What to do:
Can you repeat, word for word, the part of the items that opens with the line containing "Task: Navigate to the Contact us page" and closes with the line containing "point(648,9)"?

Stored entries:
###
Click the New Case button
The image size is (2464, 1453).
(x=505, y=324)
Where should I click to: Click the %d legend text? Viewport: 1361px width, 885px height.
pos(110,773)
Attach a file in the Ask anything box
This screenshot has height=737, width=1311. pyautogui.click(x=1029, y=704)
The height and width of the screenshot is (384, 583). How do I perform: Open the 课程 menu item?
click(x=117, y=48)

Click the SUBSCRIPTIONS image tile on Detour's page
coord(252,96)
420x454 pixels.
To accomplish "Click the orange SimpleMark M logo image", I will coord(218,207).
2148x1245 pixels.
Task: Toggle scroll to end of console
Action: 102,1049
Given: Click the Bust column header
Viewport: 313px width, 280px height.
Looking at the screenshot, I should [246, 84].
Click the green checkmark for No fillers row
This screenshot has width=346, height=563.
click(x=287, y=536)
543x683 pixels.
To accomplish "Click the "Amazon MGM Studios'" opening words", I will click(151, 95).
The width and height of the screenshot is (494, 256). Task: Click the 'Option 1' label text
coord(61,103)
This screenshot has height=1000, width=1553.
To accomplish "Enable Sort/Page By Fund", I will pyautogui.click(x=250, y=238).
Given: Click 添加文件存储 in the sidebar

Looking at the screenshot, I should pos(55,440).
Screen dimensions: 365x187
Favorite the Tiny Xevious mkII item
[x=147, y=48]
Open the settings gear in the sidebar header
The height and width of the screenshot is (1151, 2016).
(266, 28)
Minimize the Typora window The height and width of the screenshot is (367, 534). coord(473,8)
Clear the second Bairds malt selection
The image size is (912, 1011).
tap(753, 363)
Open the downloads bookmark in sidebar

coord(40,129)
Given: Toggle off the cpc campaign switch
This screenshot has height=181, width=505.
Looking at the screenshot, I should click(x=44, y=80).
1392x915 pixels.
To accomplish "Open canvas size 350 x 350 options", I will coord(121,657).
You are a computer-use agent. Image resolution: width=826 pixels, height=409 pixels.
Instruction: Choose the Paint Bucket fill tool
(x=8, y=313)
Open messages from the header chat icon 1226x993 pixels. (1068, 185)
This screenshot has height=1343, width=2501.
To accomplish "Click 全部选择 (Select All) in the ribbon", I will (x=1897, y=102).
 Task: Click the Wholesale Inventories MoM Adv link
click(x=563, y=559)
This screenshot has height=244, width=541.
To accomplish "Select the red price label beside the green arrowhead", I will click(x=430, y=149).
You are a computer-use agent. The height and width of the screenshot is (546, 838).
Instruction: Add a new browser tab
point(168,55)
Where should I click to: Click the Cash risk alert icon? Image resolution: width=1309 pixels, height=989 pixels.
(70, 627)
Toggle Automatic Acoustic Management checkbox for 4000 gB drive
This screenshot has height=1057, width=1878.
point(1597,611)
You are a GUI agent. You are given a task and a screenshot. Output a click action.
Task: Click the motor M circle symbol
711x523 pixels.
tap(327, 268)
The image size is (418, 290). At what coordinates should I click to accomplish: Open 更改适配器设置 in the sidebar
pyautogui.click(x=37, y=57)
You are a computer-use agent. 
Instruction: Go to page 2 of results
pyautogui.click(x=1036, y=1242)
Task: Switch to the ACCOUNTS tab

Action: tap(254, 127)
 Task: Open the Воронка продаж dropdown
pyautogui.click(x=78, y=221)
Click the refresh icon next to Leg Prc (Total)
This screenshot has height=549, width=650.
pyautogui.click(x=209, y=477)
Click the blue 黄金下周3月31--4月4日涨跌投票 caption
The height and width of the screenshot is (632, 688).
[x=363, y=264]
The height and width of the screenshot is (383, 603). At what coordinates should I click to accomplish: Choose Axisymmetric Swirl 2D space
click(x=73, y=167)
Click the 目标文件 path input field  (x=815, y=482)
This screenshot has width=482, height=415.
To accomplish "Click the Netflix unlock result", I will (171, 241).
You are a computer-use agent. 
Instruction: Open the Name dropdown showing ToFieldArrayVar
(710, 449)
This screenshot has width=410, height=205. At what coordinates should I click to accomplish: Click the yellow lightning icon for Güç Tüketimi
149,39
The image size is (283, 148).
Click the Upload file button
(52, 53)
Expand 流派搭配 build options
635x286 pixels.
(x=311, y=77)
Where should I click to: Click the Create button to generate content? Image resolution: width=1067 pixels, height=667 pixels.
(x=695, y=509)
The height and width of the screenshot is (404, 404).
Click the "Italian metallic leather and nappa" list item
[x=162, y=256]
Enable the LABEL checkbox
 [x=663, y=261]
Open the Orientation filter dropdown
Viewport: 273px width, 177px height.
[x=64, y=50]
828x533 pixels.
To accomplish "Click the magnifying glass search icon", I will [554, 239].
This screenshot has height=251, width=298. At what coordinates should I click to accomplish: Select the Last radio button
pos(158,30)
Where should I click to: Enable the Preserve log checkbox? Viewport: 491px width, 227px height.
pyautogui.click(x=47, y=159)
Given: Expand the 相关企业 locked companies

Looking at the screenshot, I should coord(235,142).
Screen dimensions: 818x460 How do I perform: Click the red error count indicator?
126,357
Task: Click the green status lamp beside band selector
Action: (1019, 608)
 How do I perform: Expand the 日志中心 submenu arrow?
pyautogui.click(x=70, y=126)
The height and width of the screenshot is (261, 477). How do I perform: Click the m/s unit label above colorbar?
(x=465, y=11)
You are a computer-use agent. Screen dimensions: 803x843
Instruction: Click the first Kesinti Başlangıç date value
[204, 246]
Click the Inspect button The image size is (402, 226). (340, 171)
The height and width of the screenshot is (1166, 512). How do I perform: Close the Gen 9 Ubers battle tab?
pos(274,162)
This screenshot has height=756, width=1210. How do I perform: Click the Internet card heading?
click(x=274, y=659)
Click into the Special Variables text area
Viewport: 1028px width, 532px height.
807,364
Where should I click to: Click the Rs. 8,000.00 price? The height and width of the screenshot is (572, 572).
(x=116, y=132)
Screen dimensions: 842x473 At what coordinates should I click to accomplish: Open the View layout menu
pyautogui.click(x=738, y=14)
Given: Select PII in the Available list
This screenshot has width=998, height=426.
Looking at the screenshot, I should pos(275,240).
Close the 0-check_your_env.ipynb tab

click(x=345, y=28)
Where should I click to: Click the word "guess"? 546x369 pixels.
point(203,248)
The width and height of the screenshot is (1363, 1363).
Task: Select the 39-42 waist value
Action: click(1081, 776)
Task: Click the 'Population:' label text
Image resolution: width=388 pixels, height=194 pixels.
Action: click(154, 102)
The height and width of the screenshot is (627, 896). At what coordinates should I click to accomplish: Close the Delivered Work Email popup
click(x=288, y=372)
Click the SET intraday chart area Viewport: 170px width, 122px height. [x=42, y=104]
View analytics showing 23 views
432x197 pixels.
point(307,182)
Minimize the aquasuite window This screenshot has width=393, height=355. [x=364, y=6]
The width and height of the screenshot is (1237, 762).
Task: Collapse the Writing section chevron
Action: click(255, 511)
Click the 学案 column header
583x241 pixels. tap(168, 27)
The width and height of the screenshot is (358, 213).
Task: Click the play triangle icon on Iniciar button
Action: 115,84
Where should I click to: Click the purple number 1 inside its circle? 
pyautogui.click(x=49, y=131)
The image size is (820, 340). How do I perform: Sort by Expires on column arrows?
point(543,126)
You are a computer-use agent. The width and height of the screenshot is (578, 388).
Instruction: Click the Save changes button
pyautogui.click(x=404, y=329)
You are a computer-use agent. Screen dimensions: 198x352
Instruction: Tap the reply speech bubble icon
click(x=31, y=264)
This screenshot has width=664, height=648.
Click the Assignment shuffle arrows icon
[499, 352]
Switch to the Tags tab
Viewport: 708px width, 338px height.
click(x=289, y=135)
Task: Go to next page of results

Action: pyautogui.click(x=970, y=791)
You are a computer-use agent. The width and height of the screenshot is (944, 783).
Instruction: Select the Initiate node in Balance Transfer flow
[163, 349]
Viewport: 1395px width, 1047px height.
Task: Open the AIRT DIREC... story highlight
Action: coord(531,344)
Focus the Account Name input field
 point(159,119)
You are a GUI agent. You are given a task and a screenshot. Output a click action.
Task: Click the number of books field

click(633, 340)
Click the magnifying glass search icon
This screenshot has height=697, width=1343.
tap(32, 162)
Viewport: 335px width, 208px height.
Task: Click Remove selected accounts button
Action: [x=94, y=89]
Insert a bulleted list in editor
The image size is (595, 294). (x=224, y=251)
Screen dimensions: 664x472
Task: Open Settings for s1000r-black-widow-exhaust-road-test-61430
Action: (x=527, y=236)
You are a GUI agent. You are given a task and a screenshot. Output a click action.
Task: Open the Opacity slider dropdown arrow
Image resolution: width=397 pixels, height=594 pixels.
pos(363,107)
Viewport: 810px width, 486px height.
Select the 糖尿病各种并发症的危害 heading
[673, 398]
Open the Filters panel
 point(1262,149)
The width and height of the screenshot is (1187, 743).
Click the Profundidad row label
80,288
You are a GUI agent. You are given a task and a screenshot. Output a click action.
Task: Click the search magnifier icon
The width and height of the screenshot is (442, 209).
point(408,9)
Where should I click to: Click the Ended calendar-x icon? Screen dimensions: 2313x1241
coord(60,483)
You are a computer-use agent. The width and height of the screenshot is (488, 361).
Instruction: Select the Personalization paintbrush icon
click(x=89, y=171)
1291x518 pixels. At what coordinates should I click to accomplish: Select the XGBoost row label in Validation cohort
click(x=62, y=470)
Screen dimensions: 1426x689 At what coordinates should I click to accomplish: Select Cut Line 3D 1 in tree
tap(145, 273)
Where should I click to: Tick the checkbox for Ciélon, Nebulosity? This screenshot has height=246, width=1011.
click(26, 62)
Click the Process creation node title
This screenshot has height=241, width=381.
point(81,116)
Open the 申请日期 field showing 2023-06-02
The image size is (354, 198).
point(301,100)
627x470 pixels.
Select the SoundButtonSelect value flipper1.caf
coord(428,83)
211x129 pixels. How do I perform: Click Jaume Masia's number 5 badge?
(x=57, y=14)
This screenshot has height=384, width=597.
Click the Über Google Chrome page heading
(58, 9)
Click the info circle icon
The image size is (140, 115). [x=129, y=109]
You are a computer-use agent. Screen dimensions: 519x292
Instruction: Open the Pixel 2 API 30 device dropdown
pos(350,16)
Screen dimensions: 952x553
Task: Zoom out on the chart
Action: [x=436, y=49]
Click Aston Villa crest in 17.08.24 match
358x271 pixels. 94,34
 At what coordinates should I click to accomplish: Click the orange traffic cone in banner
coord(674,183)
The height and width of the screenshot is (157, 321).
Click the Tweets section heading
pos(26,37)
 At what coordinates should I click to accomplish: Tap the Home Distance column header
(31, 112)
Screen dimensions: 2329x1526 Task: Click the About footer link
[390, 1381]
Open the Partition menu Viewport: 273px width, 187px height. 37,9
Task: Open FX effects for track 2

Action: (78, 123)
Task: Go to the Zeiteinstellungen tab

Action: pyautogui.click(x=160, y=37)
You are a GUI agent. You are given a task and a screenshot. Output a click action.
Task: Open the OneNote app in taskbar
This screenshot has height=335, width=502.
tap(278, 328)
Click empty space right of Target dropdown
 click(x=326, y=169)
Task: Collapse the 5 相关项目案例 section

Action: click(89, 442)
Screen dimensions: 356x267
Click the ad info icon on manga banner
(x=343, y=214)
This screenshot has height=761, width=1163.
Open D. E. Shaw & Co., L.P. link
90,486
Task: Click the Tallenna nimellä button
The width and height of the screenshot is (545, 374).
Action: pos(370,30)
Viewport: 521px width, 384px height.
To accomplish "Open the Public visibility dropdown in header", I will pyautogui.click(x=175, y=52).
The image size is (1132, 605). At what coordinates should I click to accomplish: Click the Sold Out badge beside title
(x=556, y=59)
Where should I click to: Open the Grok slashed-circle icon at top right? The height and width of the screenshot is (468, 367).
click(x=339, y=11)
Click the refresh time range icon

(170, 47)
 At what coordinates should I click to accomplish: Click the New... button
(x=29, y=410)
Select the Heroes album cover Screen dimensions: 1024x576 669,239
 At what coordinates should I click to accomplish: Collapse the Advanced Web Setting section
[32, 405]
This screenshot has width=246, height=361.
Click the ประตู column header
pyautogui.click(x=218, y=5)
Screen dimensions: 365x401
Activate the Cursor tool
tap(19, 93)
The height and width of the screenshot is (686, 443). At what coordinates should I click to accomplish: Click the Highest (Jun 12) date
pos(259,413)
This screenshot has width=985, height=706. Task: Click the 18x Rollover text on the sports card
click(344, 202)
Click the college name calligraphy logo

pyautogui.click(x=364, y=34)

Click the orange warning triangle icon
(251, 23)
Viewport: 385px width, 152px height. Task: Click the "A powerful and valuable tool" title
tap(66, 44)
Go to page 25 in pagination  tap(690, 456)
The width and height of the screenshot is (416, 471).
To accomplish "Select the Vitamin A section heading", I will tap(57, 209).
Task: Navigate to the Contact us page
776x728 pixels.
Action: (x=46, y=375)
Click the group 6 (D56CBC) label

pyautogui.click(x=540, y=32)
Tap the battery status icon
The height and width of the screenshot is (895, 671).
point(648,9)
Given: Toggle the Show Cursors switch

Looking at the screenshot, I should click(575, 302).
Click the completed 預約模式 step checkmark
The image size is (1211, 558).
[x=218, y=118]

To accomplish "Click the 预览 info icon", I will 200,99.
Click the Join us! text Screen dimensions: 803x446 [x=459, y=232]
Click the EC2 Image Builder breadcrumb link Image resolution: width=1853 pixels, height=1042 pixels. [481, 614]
###
Solved exercise:
Task: Navigate to the Contact us page
776x728 pixels.
Action: (x=46, y=375)
Click the group 6 (D56CBC) label

pyautogui.click(x=540, y=32)
Tap the battery status icon
The height and width of the screenshot is (895, 671).
point(648,9)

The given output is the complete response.